レドが部屋を出て行くと、ノクスが話を切り出した。
「いよいよ、もう少しでキャンツも復活するわけだが、我らは今後どうするのだ?アリシアが現世に留まることを選んだ以上、付き従うつもりではあるが、レディアネス達に対して我らはどうする?」
「こうなったのも何かの縁。ワシとしてはレディアネスの使い魔として協力しても良いと思っておるよ」
ゴーレム体の制作計画をレドがゴッデス達に説明したときに、使い魔として協力してくれないかとレドが要請したのだ。ただし、あくまでも協力要請であり、使い魔としての隷属魔法は用いないとレドは説明した。
アリシアに仕えることを一番として構わないが、暇なときはレドの冒険の手伝いや古代知識の助言者として協力してほしいという説明であった。
「アリシア姫の身体を作るという事に関しても協力せねばならぬし、何よりも、“解放騎士”の魔導ブレインNo.Xであったクアンの話は信頼できる。今、この世界はワシらが戦争に敗れた世界であり、偽神は健在のようじゃ。だとすれば、ワシらは復活した火種。来たるべき時に備えて再びチャンスが貰えたと喜ぶべきじゃろうな」
「シャティル殿は剣匠ということでござるが、剣聖となった後、人類の剣として立つことが出来るだろうか。それが出来れば期待できるのでござるが」
「ソウルチェックはクアンが逐一やっているみたいだけどねぇ。僕としては、彼らは見所があると思っている」
ウィルマサの懸念にトーニアスが答える。
「再び戦う力をくれたことに関しては、俺ぁレドって奴に感謝している。
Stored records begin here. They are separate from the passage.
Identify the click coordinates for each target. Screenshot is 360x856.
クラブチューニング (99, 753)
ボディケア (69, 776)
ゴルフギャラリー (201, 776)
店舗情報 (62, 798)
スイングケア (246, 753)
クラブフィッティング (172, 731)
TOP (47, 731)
どうせ敵対するならそのときは食い千切るだけだしなぁ」
「ガンドールは簡単に考えすぎよ!」
「じゃあ、シュペリエはどうするんだぁ?」
「私は彼らを信頼して良いと思ってるわ。テオストラの戦いぶりや私達を助けてくれた行いを見るに、彼らは古代王国の後継たる資格ありだと思っています。時が来れば、我らのねぐらの財宝や解放騎士の手がかり等、与えてもいいのではないかしら」
「それに関してはまだ早計だ。しかし、それを見極める意味でも、彼らと行動を共にするのはいいかもしれん」
ノクスの意見に他の5竜が賛同した。
「キャンツの意見はいいのかしら?」
「今はまだ話せる状態ではないし、あいつが語り始めたら長いわ五月蠅いわ・・・・・・まぁ、我らと異なる判断はしないだろう。それでは、レディアネスの要請を受けるとしてだ、交渉はゴッデスに任せる。我からの要望とすれば、オニキスを敷き詰めた寝床がほしいくらいだな」
ノクスの発言に、ずるい、それなら僕は金貨の寝床を、とか私は銀貨とかそれぞれが好き勝手に話し出し、後ほど戻ってきたレドが、使い魔となる条件としての寝床整備案に対し、顔色が青くなるのであった。
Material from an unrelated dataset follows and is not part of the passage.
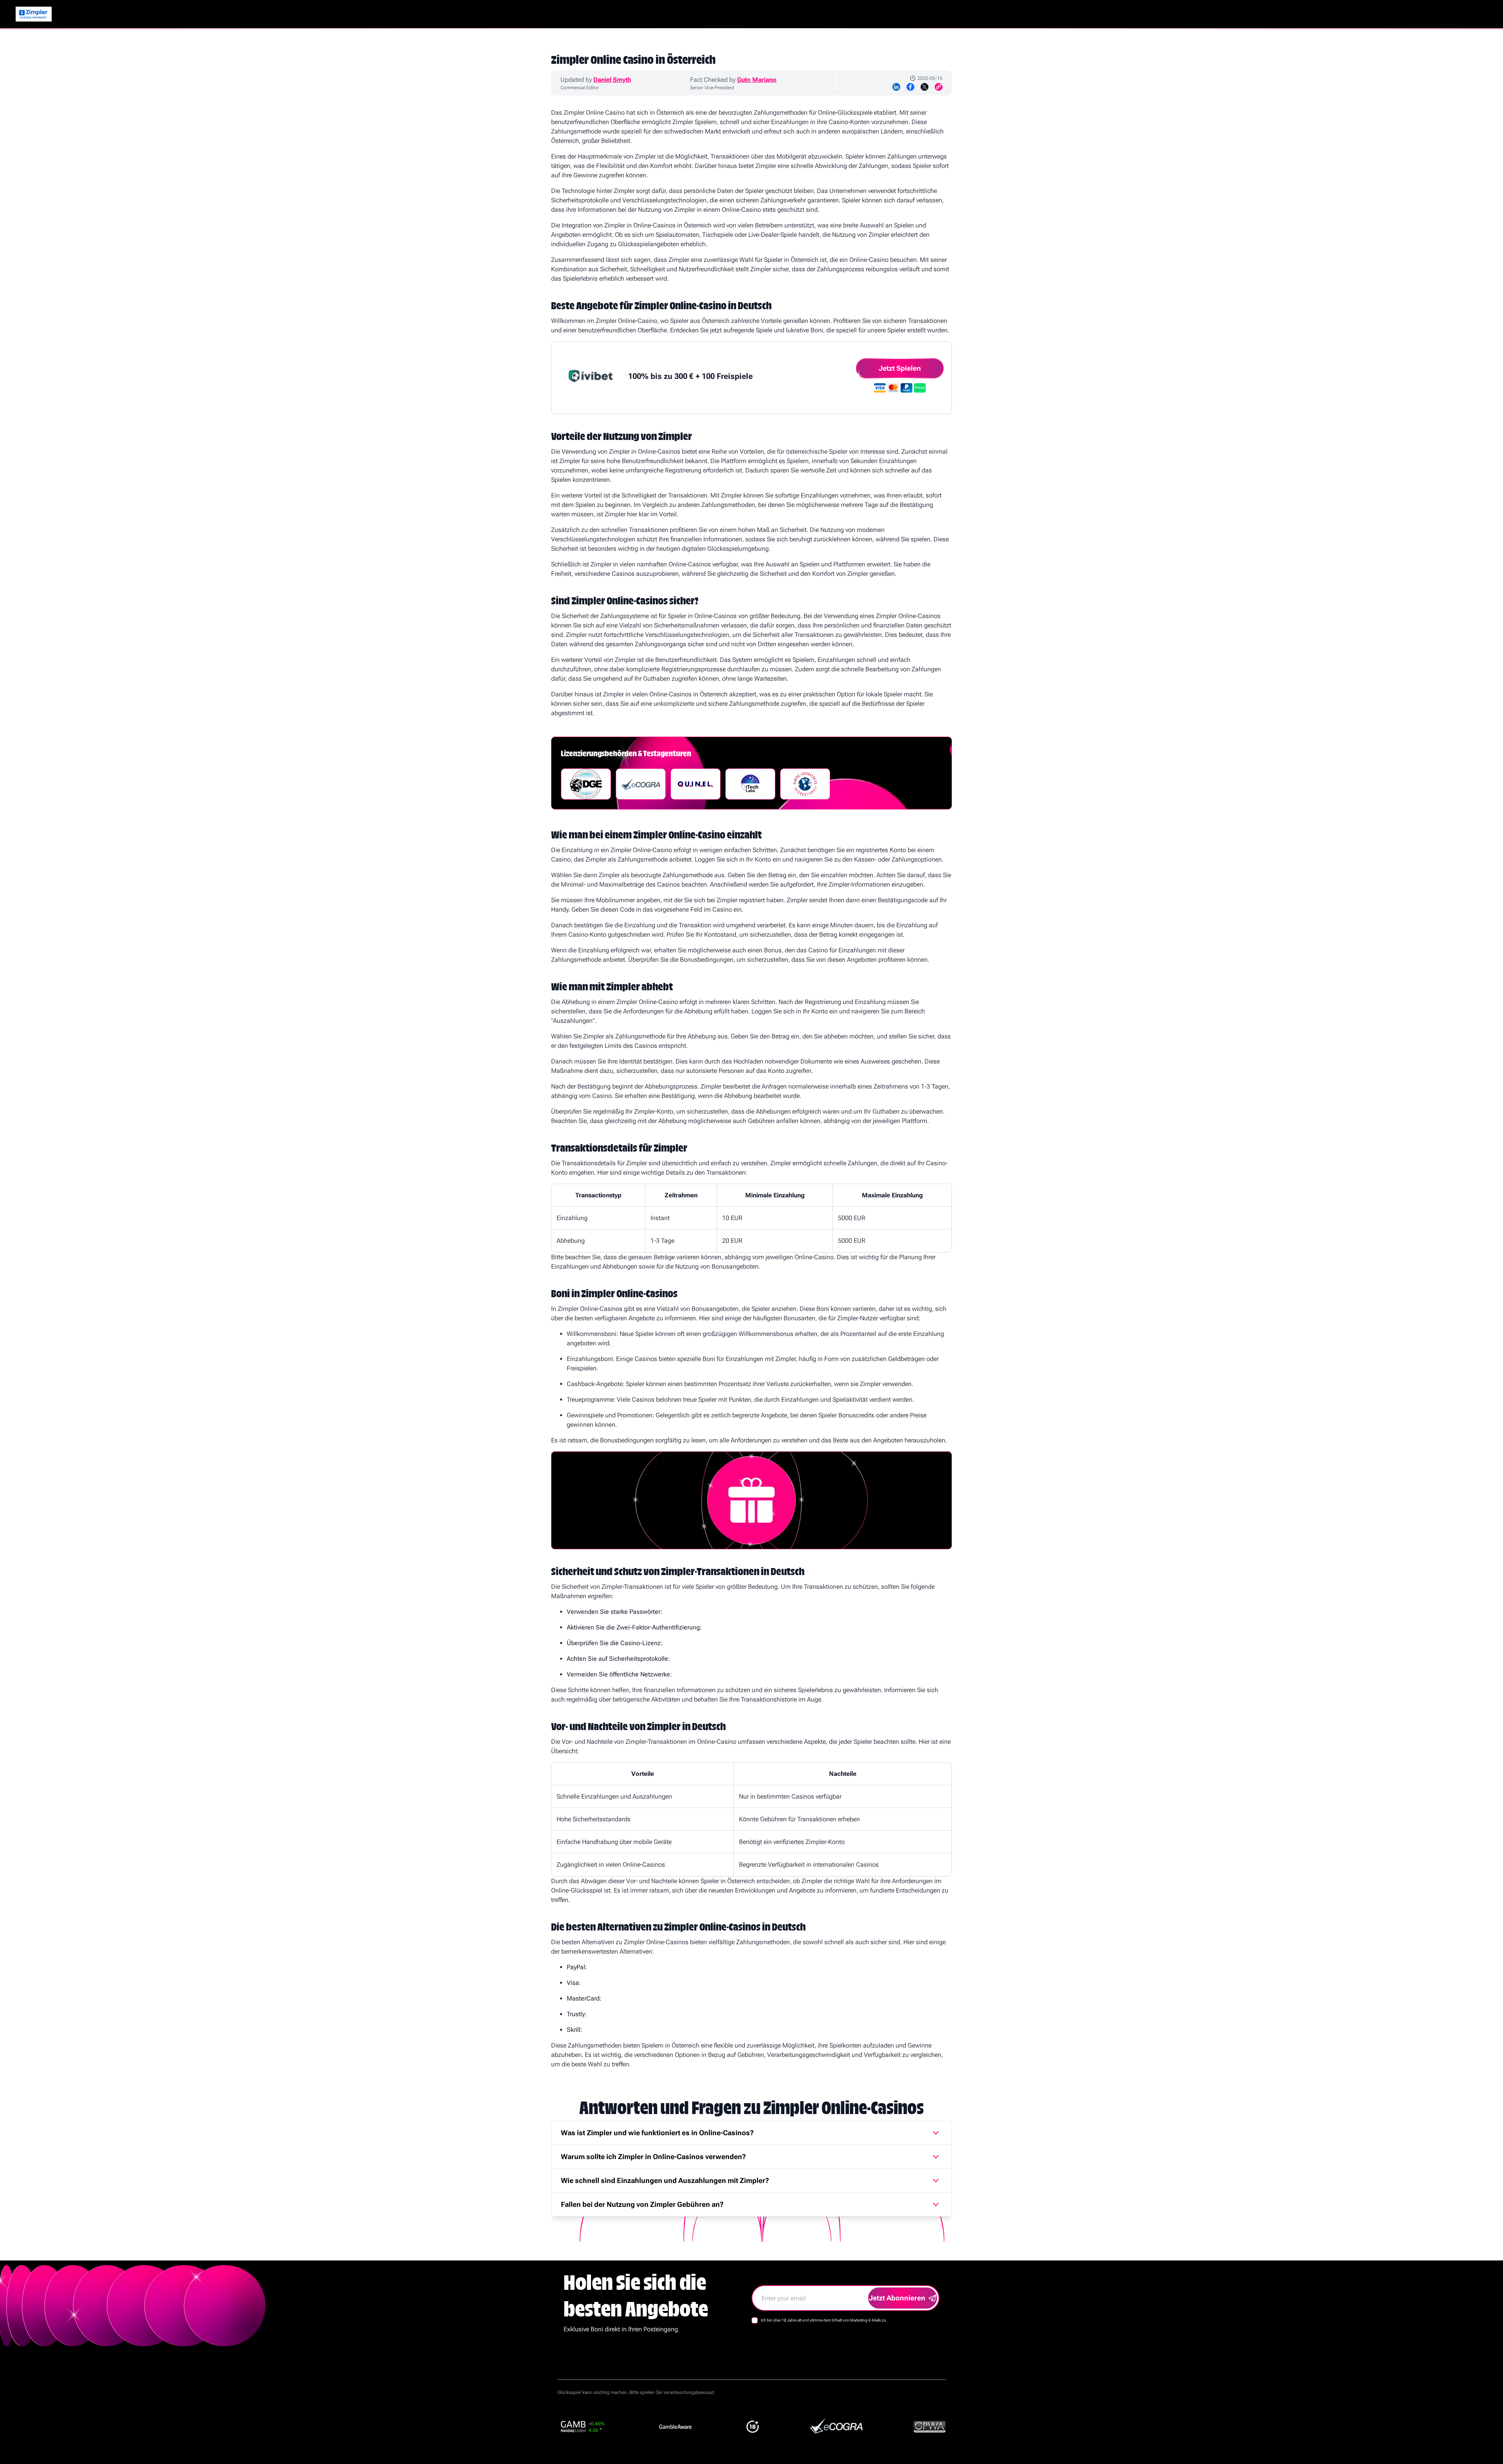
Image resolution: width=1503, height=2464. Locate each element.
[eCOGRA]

「シャティルの金欠をいつもからかっていたのに、まさか、俺が同じ羽目に陥るとは・・・・・・」
後日、七竜の装飾がされた杖を持つLv9魔法使いレディアネス・クレイドが、剣匠シャティル・ヴァンフォートを連れ回して冒険者ギルドの依頼を片っ端からこなす光景が、ラナエストでよく見られるようになるのであった。